JENA, Germany, April 5, 2005 -- Photonics components maker Jenoptik AG of Jena, Germany, announced it has started a new joint venture with a Chinese partner, Hommelwerke GmbH, a specialist in high-precision contact and noncontact optical measurement technology within the Jenoptik Group. The new company, Hommel Telstar Co. Ltd., has registered offices in Shanghai.
"The growth by Asian automobile manufacturers has led to a strong growth in production measurement technology sales in this region," Jenoptik said in a statement. It said the main goal of Hommel Telstar is to expand Jenoptik's service and distribution network in Asia. It will also manufacture small devices for regional Chinese markets. The company has 18 employees with sales offices in Beijing and Qhongqing.
In addition to Hommelwerke GmbH, which holds 50 percent of the new company, the local management of Telstar-Hommel Corp., founded last year in South Korea, has a stake in Hommel Telstar, Jenoptik said.
Hommelwerke, through Telstar-Hommel, a production measuring technology provider for the automobile and mechanical engineering industries, has been active in the South Korean market since 2004 and has had a presence in those markets for 20 years, initially through trade representatives, then through its own sales offices, Jenoptik said. Hommelwerke also has investment holdings and subsidiaries in the USA, France and the Czech Republic.
Hommelwerke specializes in high-precision, noncontact optical measuring technology and contact measuring technology for dimensional analysis and the analysis of shapes, contours and surface properties. Its customers include car manufacturers and automotive industry suppliers.

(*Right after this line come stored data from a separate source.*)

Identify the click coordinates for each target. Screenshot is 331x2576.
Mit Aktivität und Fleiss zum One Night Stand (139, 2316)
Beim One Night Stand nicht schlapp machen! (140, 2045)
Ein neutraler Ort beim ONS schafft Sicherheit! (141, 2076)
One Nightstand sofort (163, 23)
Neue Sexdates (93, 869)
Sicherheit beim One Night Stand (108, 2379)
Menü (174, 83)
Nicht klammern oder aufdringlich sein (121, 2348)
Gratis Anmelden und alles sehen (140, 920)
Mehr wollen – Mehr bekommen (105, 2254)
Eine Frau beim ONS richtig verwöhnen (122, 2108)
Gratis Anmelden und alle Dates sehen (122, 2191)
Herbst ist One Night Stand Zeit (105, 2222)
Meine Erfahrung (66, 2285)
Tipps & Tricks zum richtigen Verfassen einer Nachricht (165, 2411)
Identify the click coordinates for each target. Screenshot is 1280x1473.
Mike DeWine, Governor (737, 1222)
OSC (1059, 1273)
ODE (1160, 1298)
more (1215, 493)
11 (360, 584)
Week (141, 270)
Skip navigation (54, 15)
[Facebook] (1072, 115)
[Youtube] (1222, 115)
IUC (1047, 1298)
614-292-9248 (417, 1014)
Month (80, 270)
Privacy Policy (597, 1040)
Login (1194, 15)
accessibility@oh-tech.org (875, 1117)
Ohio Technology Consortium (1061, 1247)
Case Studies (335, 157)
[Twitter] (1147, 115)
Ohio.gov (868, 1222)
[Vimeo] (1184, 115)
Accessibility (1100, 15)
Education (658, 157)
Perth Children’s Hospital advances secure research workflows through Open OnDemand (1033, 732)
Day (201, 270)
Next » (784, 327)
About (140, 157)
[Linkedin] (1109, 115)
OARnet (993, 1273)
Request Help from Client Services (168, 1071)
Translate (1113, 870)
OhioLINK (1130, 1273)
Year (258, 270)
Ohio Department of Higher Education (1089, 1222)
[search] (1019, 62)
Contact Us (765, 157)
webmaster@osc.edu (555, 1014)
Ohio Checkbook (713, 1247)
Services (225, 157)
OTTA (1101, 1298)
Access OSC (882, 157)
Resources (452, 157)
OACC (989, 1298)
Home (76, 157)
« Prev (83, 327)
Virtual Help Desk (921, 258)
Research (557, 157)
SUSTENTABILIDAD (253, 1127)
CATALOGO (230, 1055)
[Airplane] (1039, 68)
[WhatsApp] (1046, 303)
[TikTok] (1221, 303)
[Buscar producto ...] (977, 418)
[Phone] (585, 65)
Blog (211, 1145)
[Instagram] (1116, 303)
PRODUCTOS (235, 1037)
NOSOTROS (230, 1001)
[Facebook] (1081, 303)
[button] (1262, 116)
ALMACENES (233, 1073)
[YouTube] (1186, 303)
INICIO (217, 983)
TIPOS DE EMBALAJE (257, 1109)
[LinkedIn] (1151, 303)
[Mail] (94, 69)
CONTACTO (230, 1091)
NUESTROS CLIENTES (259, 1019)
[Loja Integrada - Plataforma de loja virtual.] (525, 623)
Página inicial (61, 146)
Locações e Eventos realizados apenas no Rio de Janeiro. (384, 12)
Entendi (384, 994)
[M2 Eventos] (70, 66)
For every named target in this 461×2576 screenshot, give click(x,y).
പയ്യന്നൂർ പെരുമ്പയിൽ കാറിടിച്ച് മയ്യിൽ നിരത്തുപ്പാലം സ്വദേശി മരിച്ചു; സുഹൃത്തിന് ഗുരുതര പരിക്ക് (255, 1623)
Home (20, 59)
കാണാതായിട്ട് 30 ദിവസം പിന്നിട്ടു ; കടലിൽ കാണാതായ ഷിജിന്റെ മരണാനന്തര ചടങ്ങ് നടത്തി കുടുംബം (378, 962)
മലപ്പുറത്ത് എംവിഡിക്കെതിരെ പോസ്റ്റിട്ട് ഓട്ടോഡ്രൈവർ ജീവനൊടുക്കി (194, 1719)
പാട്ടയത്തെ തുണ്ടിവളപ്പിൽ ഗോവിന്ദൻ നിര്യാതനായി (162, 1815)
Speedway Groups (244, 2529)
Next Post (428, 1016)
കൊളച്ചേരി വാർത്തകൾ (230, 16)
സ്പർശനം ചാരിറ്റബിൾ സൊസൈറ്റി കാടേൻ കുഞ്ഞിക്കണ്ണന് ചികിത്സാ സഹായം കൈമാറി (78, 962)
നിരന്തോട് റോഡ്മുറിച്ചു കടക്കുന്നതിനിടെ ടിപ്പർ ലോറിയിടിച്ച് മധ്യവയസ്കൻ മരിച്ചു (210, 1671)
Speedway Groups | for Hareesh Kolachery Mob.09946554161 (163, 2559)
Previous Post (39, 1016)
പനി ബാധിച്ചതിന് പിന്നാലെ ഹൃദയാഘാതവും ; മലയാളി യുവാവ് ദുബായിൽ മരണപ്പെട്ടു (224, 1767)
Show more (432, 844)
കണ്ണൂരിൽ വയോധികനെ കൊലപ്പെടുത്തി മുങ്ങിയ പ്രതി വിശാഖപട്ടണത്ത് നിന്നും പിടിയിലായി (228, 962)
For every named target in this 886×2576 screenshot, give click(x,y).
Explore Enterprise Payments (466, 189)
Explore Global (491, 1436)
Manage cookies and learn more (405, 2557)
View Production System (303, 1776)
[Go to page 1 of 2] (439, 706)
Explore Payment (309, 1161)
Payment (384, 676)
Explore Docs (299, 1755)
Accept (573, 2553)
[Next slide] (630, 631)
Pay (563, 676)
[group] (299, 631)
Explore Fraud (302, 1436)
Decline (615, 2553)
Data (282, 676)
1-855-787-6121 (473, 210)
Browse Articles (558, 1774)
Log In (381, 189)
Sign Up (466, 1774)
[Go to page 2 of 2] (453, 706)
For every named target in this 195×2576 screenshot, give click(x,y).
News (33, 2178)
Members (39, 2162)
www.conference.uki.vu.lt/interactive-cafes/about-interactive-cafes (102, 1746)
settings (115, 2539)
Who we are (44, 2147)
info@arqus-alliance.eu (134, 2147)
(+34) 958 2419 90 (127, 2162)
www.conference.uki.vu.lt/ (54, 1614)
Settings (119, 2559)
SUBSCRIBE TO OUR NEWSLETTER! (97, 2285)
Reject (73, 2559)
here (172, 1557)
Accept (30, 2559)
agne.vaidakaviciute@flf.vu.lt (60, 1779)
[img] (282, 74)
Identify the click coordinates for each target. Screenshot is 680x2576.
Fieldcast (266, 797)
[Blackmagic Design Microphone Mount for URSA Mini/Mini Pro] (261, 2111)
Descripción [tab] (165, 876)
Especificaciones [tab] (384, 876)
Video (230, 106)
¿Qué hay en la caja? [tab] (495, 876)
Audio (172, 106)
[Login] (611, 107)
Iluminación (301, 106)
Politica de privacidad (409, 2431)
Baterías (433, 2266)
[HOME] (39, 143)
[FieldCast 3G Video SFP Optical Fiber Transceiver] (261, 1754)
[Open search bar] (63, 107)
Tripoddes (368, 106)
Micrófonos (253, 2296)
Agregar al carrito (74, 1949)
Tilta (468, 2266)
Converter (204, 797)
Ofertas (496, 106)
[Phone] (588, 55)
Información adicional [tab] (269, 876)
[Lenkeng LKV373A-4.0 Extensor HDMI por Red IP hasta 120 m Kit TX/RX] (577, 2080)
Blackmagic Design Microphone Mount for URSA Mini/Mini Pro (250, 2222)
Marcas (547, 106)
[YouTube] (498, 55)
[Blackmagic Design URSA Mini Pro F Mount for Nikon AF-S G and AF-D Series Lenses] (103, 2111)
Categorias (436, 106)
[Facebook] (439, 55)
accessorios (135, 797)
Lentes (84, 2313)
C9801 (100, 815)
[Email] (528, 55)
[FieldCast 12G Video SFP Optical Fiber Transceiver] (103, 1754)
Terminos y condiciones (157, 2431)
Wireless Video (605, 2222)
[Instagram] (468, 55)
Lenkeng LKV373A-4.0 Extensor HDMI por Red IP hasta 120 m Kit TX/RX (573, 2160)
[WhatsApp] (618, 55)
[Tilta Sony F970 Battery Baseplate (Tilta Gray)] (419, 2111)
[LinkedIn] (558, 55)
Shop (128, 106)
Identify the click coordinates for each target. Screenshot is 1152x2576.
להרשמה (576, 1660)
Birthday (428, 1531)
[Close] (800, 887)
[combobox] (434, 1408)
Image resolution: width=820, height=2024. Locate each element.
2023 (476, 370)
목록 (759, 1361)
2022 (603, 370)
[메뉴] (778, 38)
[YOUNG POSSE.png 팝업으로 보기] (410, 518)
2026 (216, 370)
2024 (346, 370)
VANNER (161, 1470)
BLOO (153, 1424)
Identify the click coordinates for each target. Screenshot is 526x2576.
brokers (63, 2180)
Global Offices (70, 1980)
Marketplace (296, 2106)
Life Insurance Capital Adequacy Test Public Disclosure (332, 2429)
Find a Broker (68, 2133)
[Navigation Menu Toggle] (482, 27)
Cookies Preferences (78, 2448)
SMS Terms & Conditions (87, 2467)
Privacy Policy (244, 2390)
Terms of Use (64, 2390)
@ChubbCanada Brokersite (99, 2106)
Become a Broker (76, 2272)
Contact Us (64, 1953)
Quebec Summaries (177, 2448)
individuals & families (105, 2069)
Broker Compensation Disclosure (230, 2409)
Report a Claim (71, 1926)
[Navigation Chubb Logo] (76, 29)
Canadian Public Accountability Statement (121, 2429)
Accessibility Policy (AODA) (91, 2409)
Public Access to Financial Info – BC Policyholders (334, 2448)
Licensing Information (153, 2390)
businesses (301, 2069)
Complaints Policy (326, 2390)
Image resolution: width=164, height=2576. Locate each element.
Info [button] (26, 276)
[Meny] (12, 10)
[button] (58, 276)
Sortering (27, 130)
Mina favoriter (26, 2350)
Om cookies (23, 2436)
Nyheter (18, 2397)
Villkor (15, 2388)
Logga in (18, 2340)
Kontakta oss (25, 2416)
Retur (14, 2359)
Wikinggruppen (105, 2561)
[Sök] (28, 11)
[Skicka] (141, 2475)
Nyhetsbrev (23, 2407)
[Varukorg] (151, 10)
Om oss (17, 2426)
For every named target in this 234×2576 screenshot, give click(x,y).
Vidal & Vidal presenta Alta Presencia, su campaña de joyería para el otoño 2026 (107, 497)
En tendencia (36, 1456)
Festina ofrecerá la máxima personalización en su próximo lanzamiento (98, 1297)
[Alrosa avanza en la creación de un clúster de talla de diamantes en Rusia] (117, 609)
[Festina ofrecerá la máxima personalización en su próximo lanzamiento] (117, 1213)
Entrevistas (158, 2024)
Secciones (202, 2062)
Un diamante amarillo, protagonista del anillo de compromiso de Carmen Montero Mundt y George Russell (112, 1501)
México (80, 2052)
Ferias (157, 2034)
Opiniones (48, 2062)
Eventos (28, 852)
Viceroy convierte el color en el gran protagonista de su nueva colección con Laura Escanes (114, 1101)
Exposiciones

The company, based in Villingen-Schwenningen and Jena, Germany, was founded in 1876. It has been a subsidiary of Jenoptik Laser, Optik, Systeme GmbH, part of Jenoptik's photonics business division, since May 2000.
Jenoptik also announced that Birgit Diezel, finance minister of the Free State of Thuringia, Germany, will resign from its supervisory board. The move is intended to avoid conflicts with stock exchange rules involving the intended sale of the state's planned shareholding in Jenoptik, according to a Thuringian Ministry of Finance press release.